Manager, Uganda – Geoffrey Odongo
Geoffrey Odongo who is an Alumni of University of Northern British Columbia (UNBC) was born and raised in Kamdini, a village in rural northern Uganda. Before joining the graduate school at UNBC, in the College and Science and Management Program in 2001, he held a Bachelor of Science degree in Agricultural Management from Makerere University, Kampala, Uganda. While at UNBC, he remained a permanent advocate for the plight of people in northern Uganda following a devastating civil conflict which lasted well over two decades. His views and passion for the people facing untold suffering in his native northern Uganda greatly contributed to the founding of Northern Uganda Development Foundation (NUDF).
NUDF Treasurer – Dave Nielsen
Dave is a partner with Schmitz, Anderson, and Nielsen Certified General Accounts. He joined the practice in 1996 and has been working in public practice for over 30 years after receiving his CGA designation in 1987.
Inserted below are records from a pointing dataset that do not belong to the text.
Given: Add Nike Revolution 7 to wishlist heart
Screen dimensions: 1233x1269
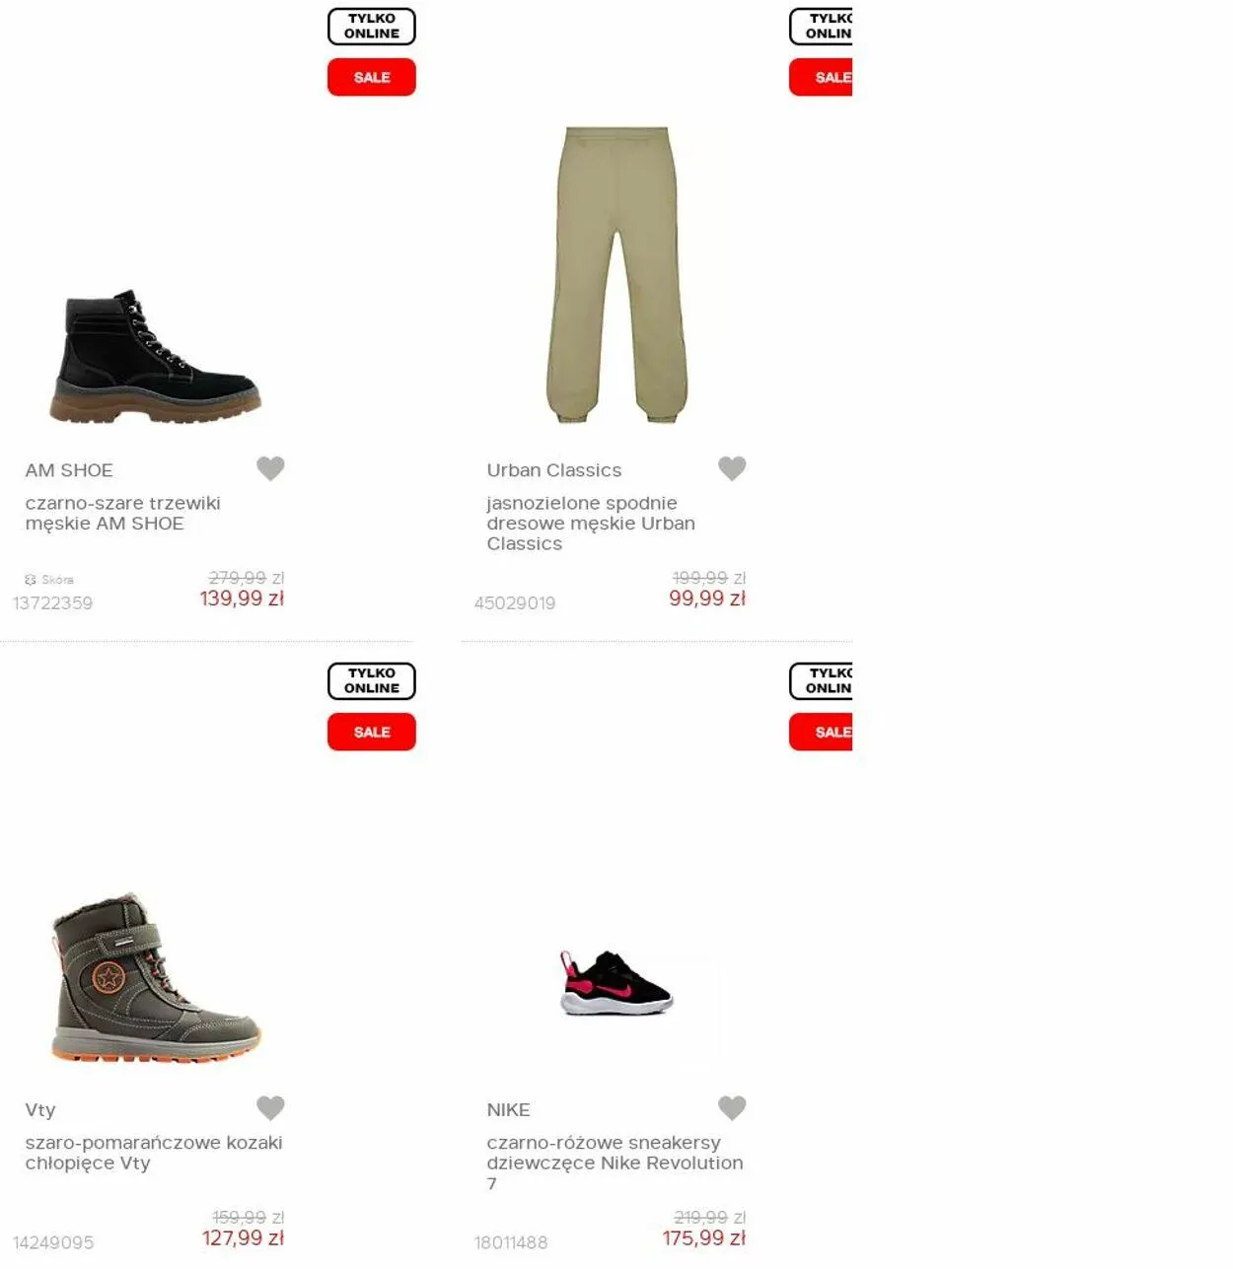Looking at the screenshot, I should (x=732, y=1108).
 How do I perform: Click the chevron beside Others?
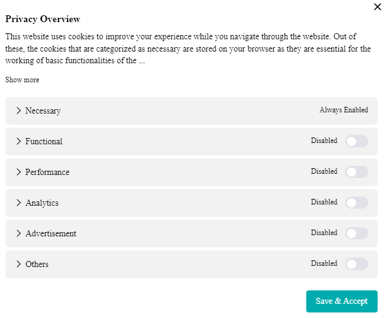[18, 264]
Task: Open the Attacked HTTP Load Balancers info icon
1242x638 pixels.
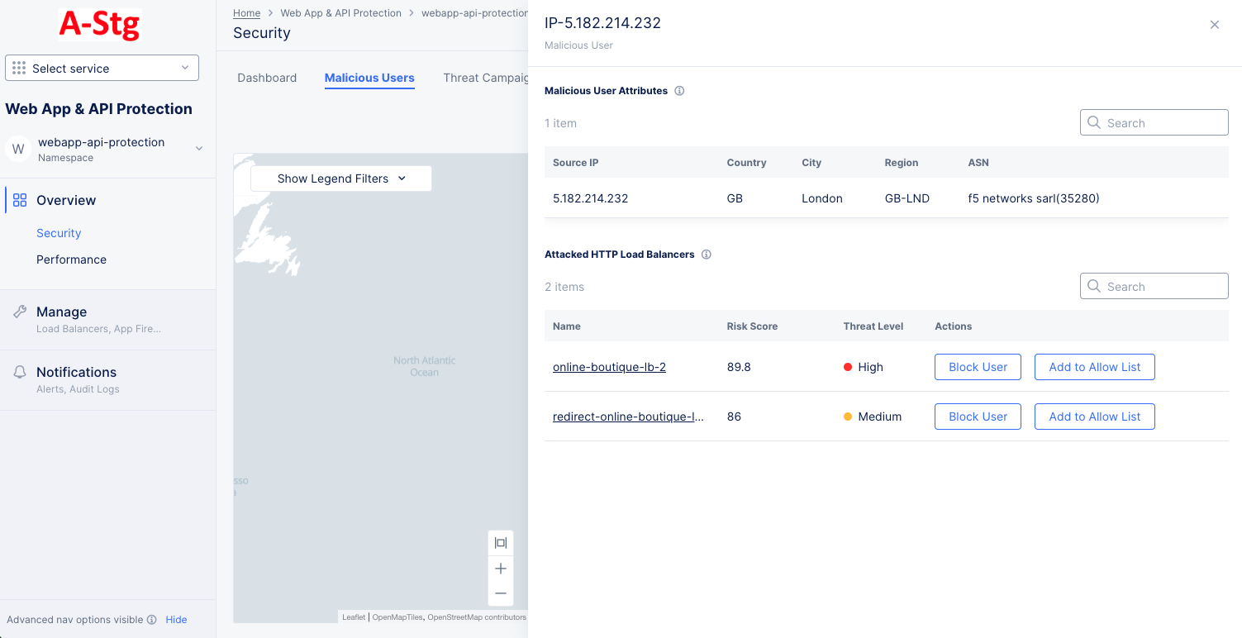Action: click(x=707, y=255)
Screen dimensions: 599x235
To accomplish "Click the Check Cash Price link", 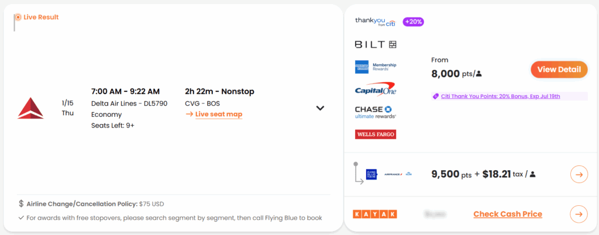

Dave is a long time resident of Prince George, British Columbia. He leads a busy family life and is a committed biking and swimming enthusiast. Dave has been involved in a number of volunteer positions including Prince George Youth Soccer and other sports organizations, as well as business committees including Prince George Estate Planning committee and the Prince George Cariboo CGA. In addition to his work with the Northern Uganda Development Fund, Dave is currently active in the local CGA chapter as an education chair.
Dave has been moved by the stories Chris and others share. He believes in the importance of clean drinking water for everyone and is looking forward to traveling to Uganda this summer (2014) to see NUDF’s work in action.
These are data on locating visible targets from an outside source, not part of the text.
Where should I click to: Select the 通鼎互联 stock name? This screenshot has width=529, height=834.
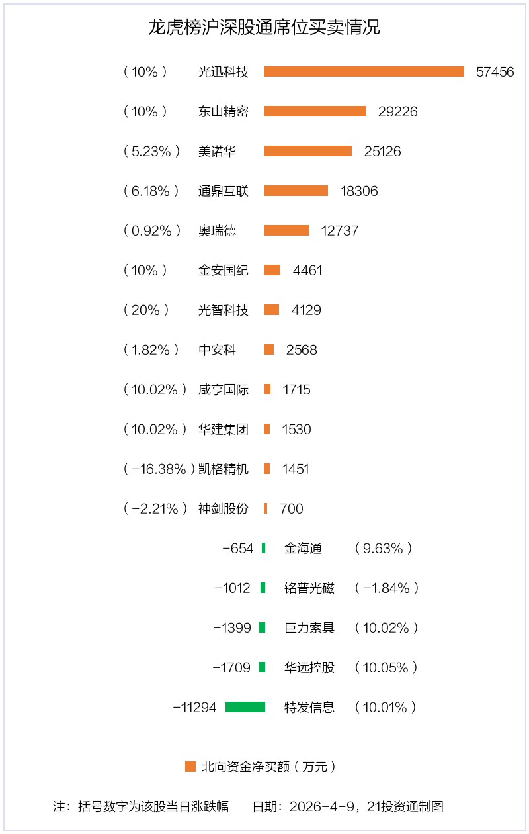[224, 191]
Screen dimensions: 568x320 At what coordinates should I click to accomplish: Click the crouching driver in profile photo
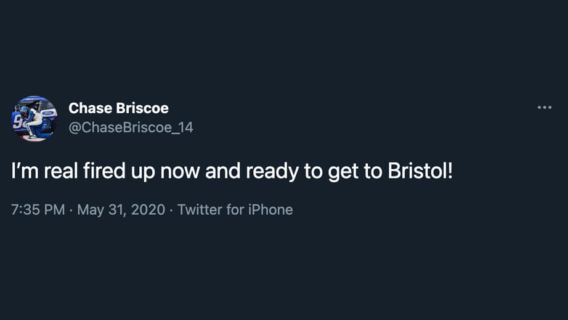point(32,122)
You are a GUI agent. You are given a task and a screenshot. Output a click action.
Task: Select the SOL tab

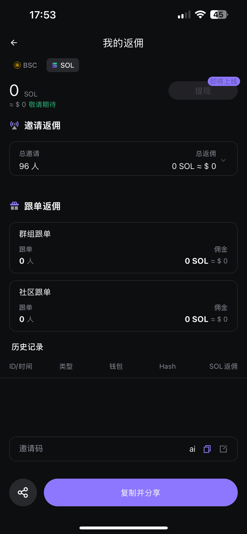tap(63, 65)
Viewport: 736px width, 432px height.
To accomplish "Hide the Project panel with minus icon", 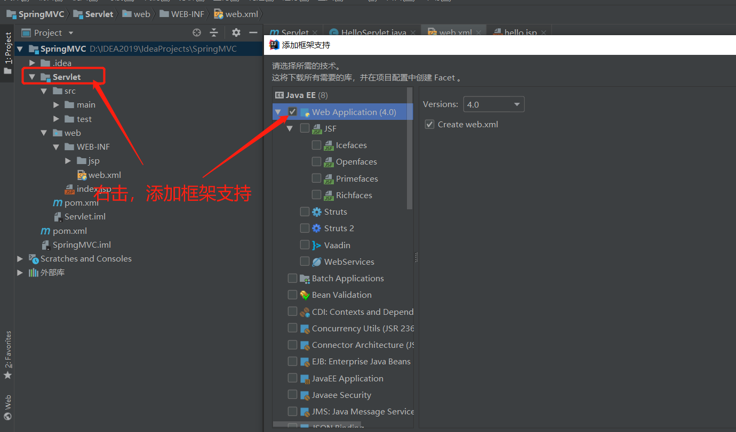I will pos(253,32).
NUDF Vice Chairperson – Ted Renquist
Ted likes to say he was raised in beautiful downtown Burnaby. He came to Prince George in 1974 for a teaching position and adventure for just a couple of years; he retired from the school district in 2007 as a school administrator. Ted has never lost his interest in history. While studying at Simon Fraser University he became interested in African history. In later years he continued his passion for history and was presented the Jeanne Clarke Memorial Award for his research into the history of local education in Prince George. His interest in Africa, especially Uganda has also developed because his wife Janet is from northern Uganda. Ted continues to serve his community in retirement. Besides being a director for NUDF he is a member of the Board of Directors of the Caribou Action Training Society, and an active member of the African Heritage Society and the College of New Caledonia Black History Committee. As Director at large he takes on projects that need considerable time which other directors who work full time cannot fulfill.
NUDF Director at Large – Beth Quesnel
As a Manitoba farm girl Beth learned the importance of water and growing food. Community development was part of her Masters in Social Work at Dalhousie University. Beth moved to Prince George in 1979 and worked in a variety of social work settings. Much of her work was for non-profit organizations with Boards. She was an active community volunteer throughout her career, while also raising a family. Through her church Beth met other strong supporters of NUDF and chose to direct some of her retirement time and energy here. The goals, focusing on water and food, through sustainable projects using community development models attracted her; as well as the passion of by Chris Opio and others involved. Also, Beth has a foster daughter in Uganda (through Music for Life) whom she hopes to visit some year.